For more advanced usage, you may use the @command directive. This is useful either when your command takes a non-standard argument list (like :substitute) or when your command is not recognized by vimdoc (when you :execute 'command' s:name).

The @command directive takes one argument, which is the entire usage line. {} expands to all of the inferred required parameters, [] to all of the inferred optional parameters, and <> to the complete inferred command name with built-in flags included. For example:

" @command <>/{pattern}/{string}/[flags] [count]
command -range -bang -nargs=1 Substitute ...

generates the usage line:

:[range]Substitute[!]/{pattern}/{string}/[flags] [count]

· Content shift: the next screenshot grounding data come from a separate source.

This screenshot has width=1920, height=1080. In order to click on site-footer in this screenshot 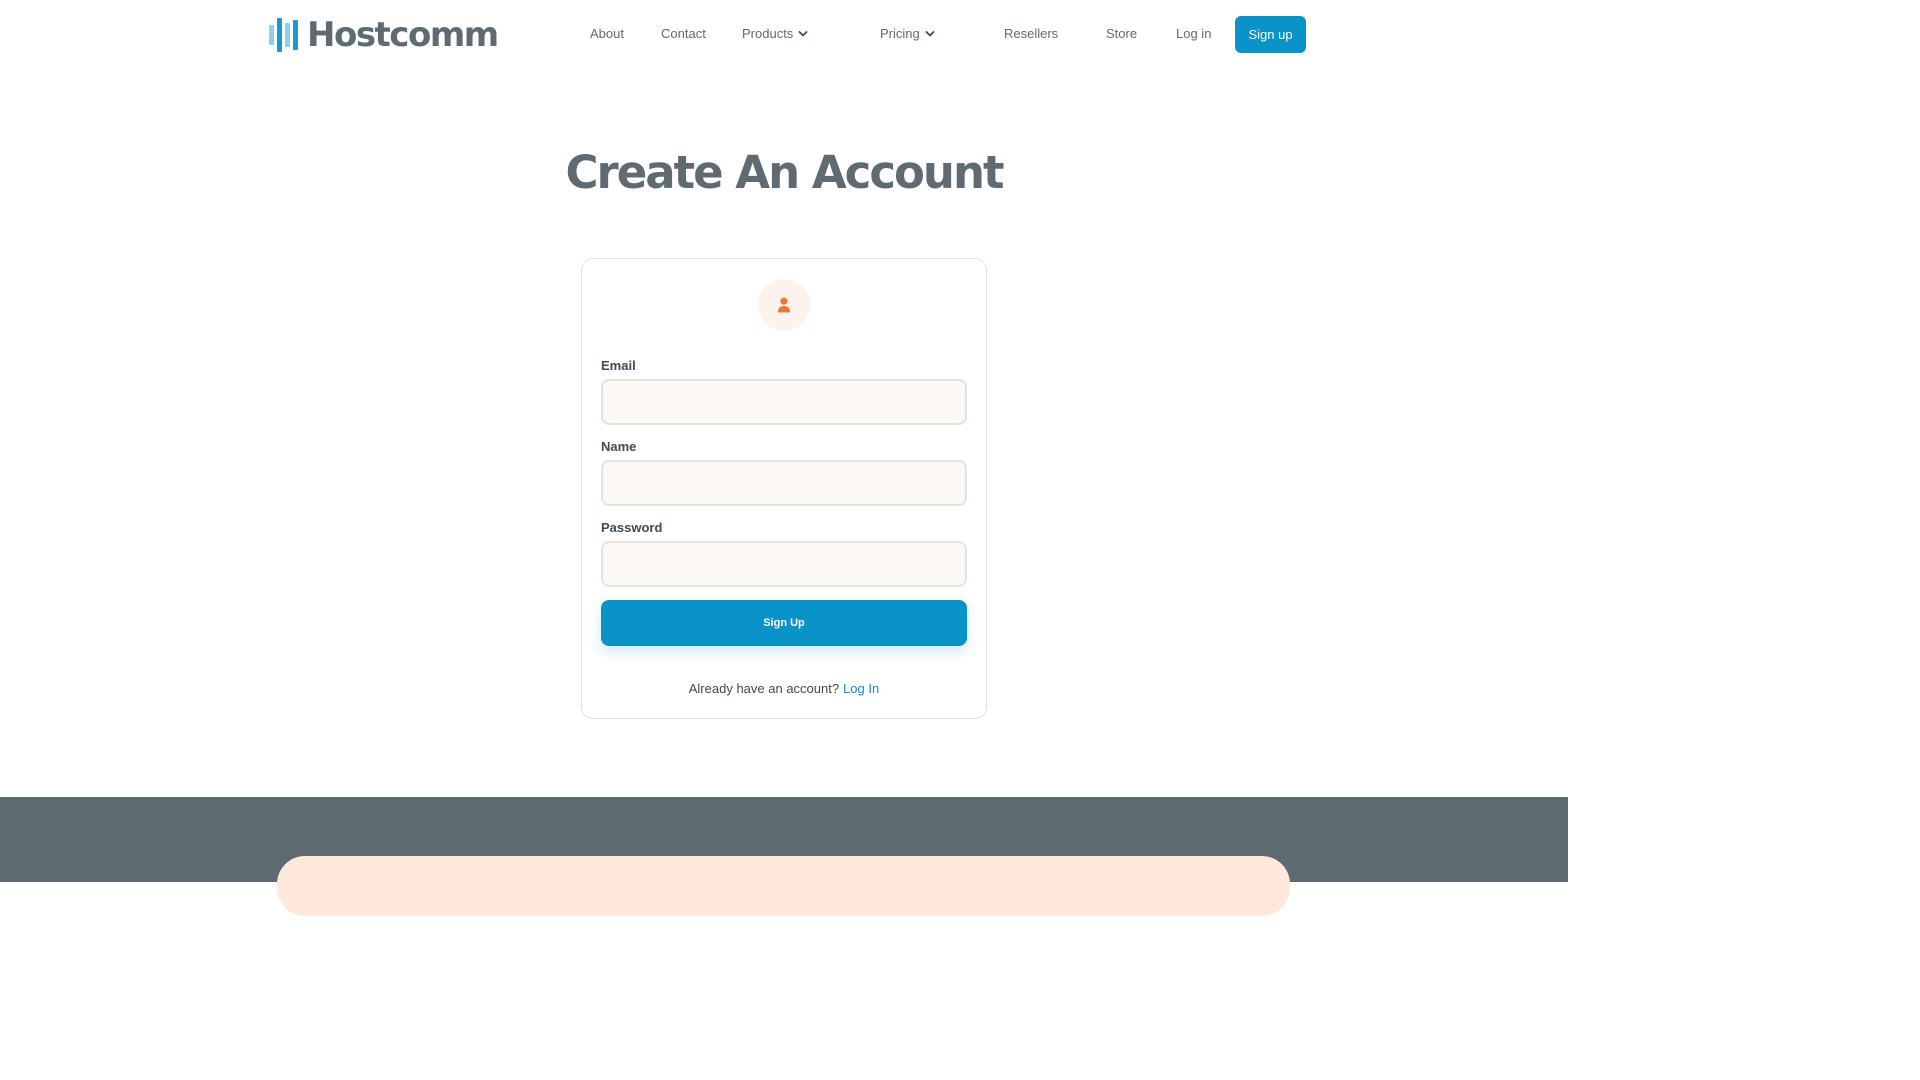, I will do `click(784, 856)`.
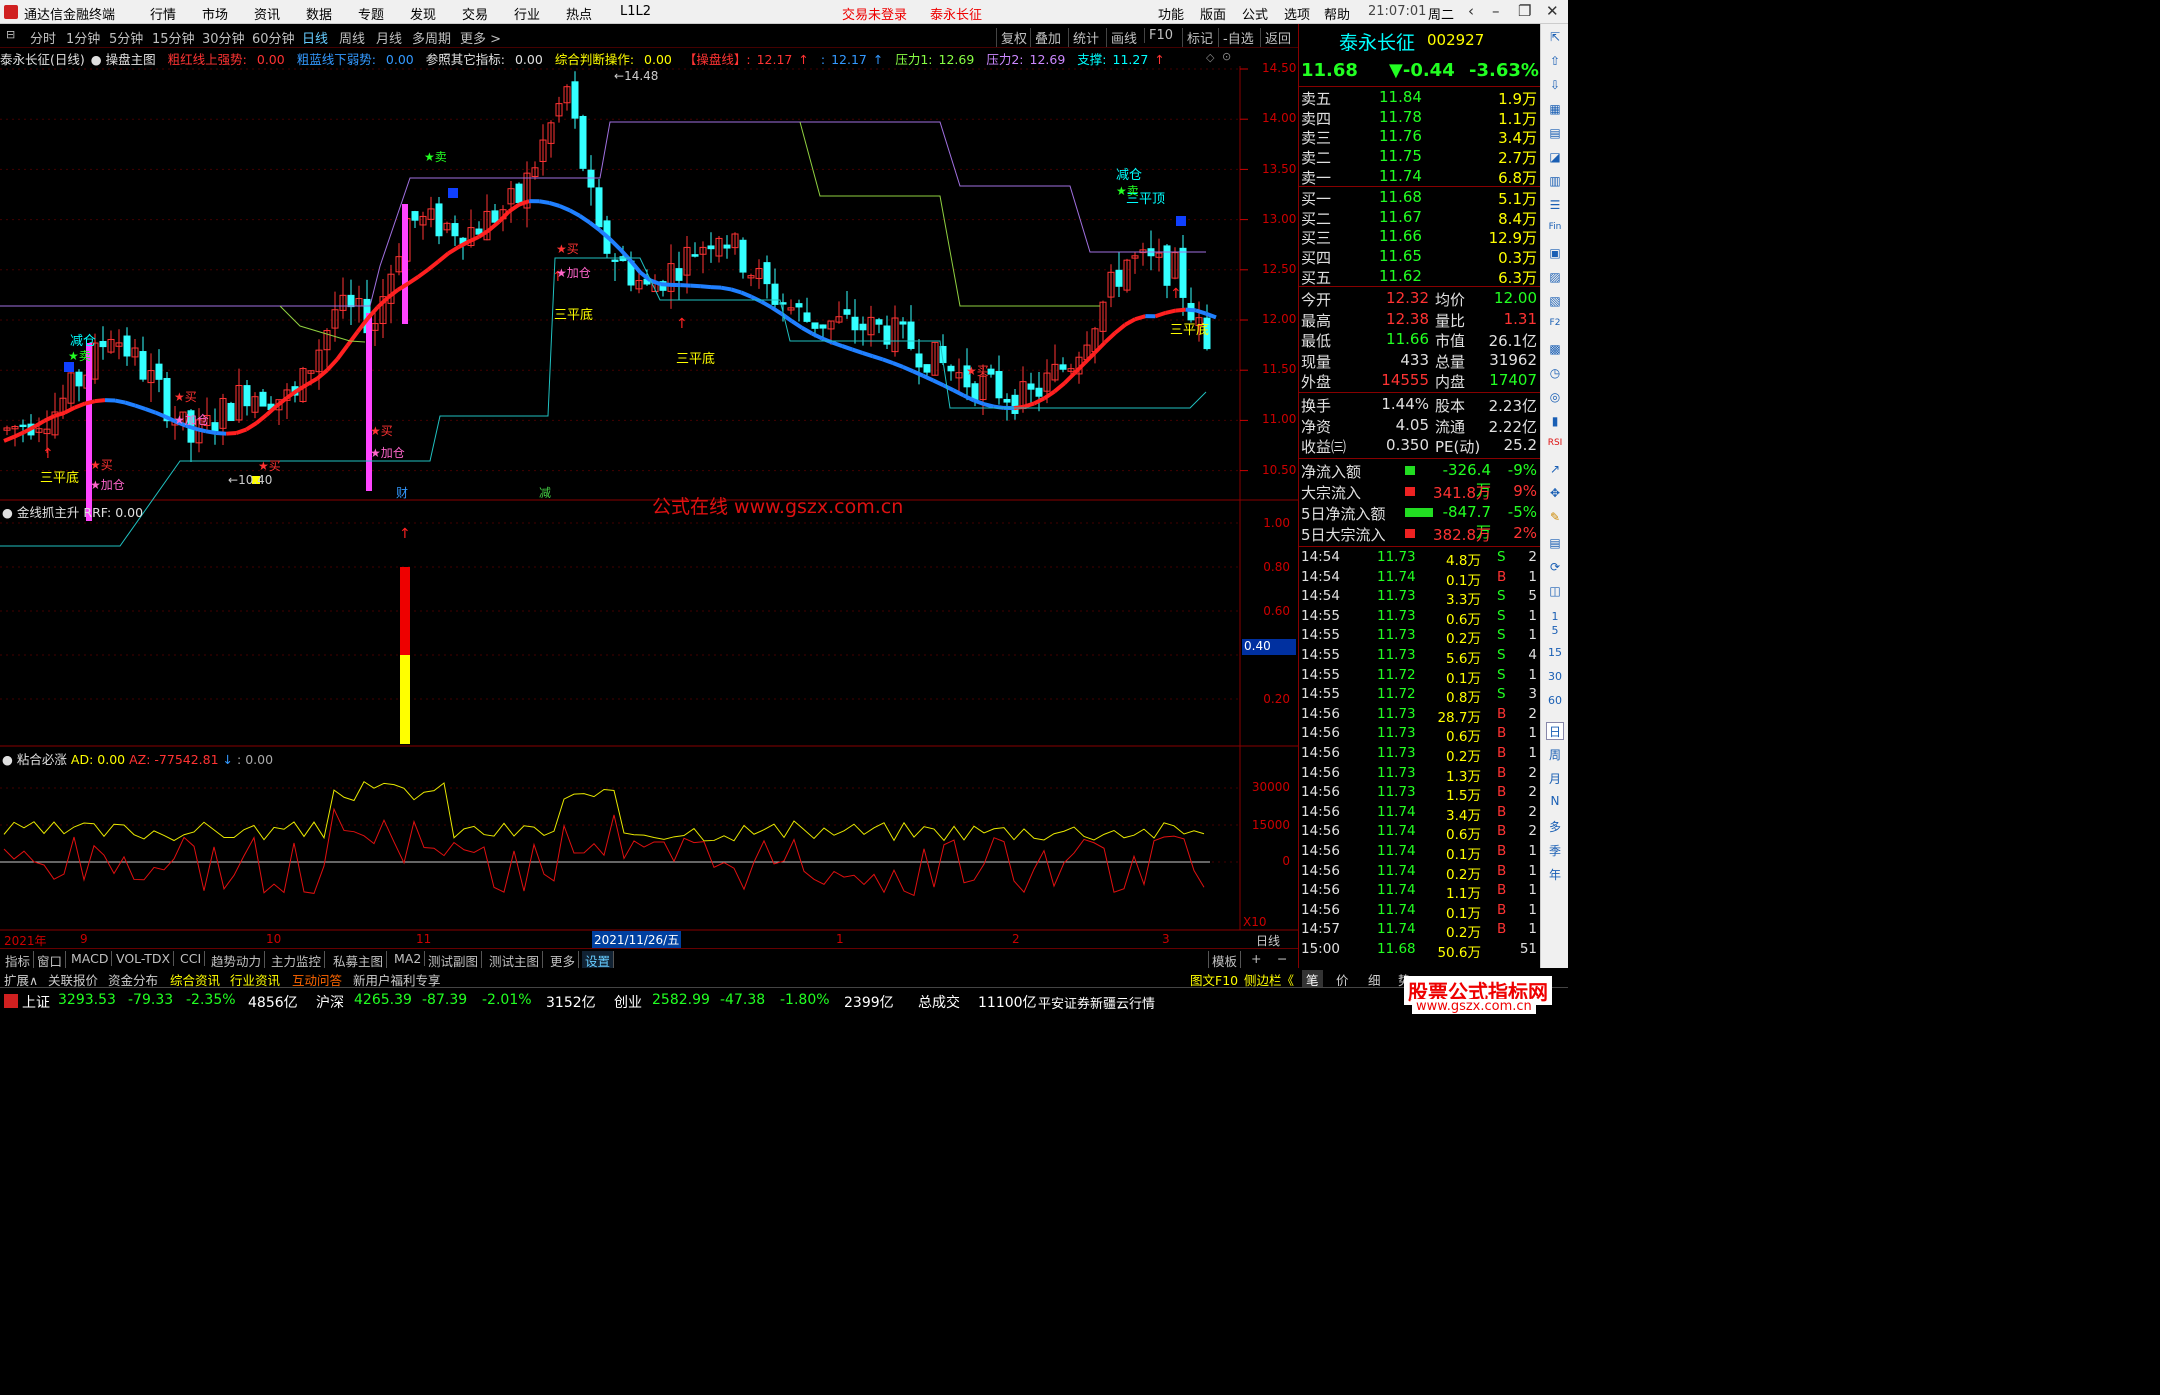  I want to click on period-quarter: 季, so click(1555, 851).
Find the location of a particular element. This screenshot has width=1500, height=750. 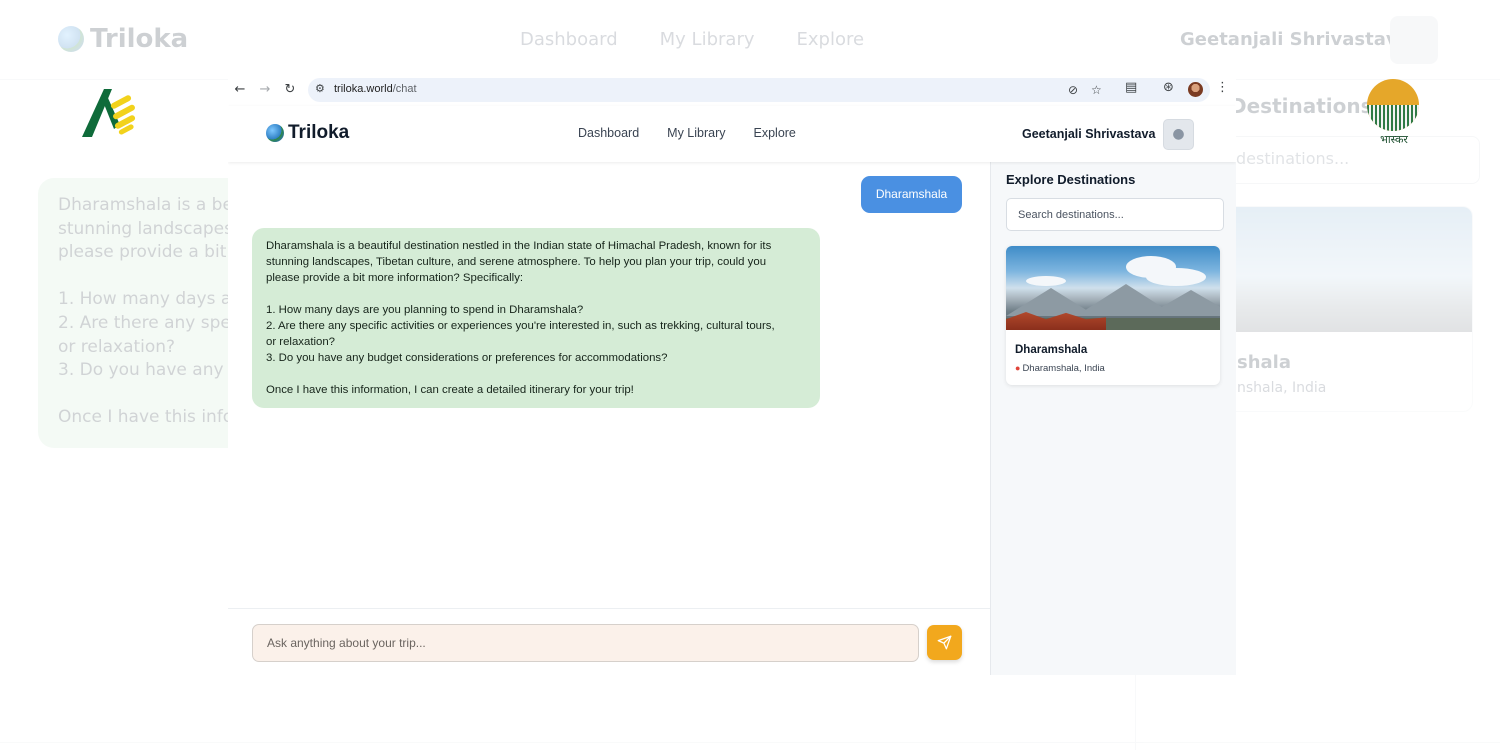

eye-off-icon: ⊘ is located at coordinates (1073, 90).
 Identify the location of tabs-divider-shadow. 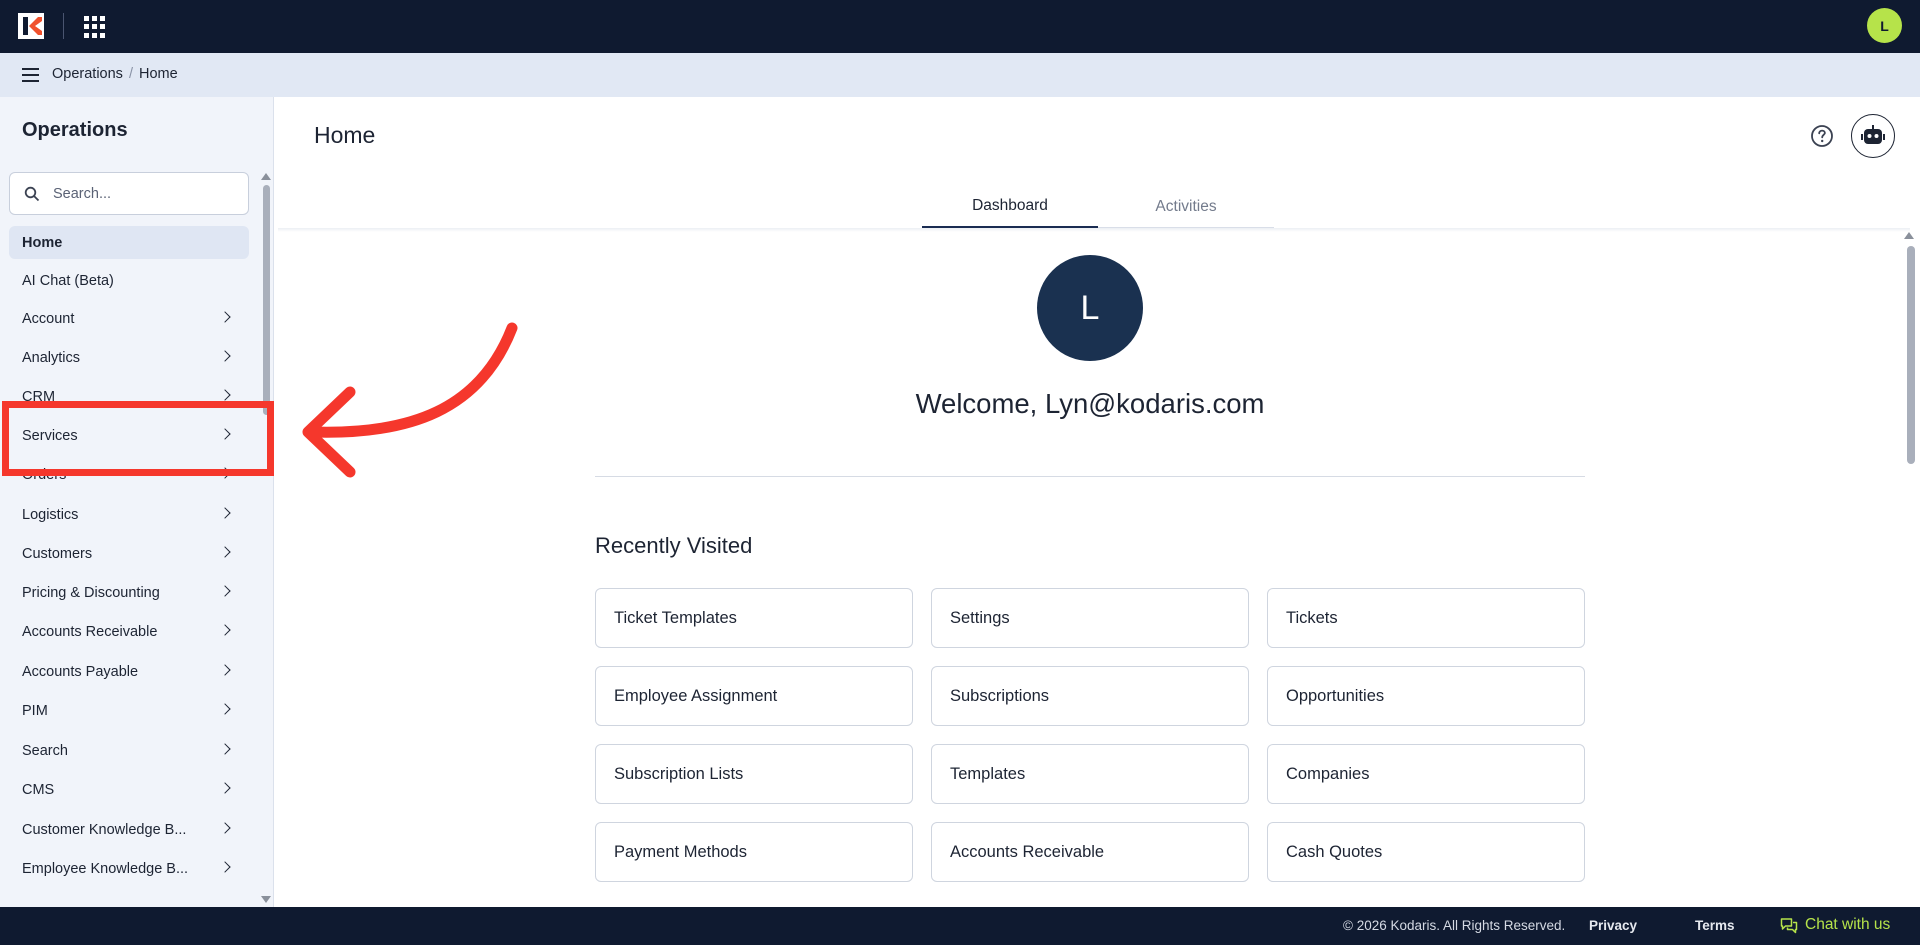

An argument which may be given multiple times should be suffixed with an ellipsis. For example, {arg...} documents an argument that may appear once or more and [arg...] denotes an argument that may appear zero or more times.

Sometimes you want a command to have more than one usage. For that you may use more than one usage directive. Example:

" @usage {list} {index} {item}
" Add {item} to {list} at {index}.
" @usage {dict} {key} {value}
" Set {dict} {key} to {value}.
" @all
" WARNING: Will launch the nuclear missiles.

This will generate two docs for the command: one for list, one for dicts. An @all directive denotes that the remainder of the block will be included in all usages. In the above example, the warning will be included in both the list and the dict version of the command docs.


Vimscript kinda-sorta supports object oriented programming via dictionaries with functions attached. (See :help Dictionary-function.) Vimdoc helps you group these dictionaries and their methods in one place in the documentation.

You may describe a dictionary object type using the @dict annotation in a comment block that is above a blank line. Then you may annotate the dictionary functions with the @dict directive to have them grouped with the dictionary description. (Such functions will not be listed in the functions section.)


Function documentation is very similar to command documentation.

The order of required parameters is inferred by looking at the function declaration.

The order of optional parameters is inferred by the order they are mentioned in the comment block. Use the @usage command as described in the Command section to correct the order of optional arguments.

Functions may have multiple usages just like commands. Functions are not exposed in the help docs by default. Use @public to make them public by default.

@function can be used to tell vimdoc about a non-obvious function (such as one created by :execute). (), {}, and [] expand as in @command.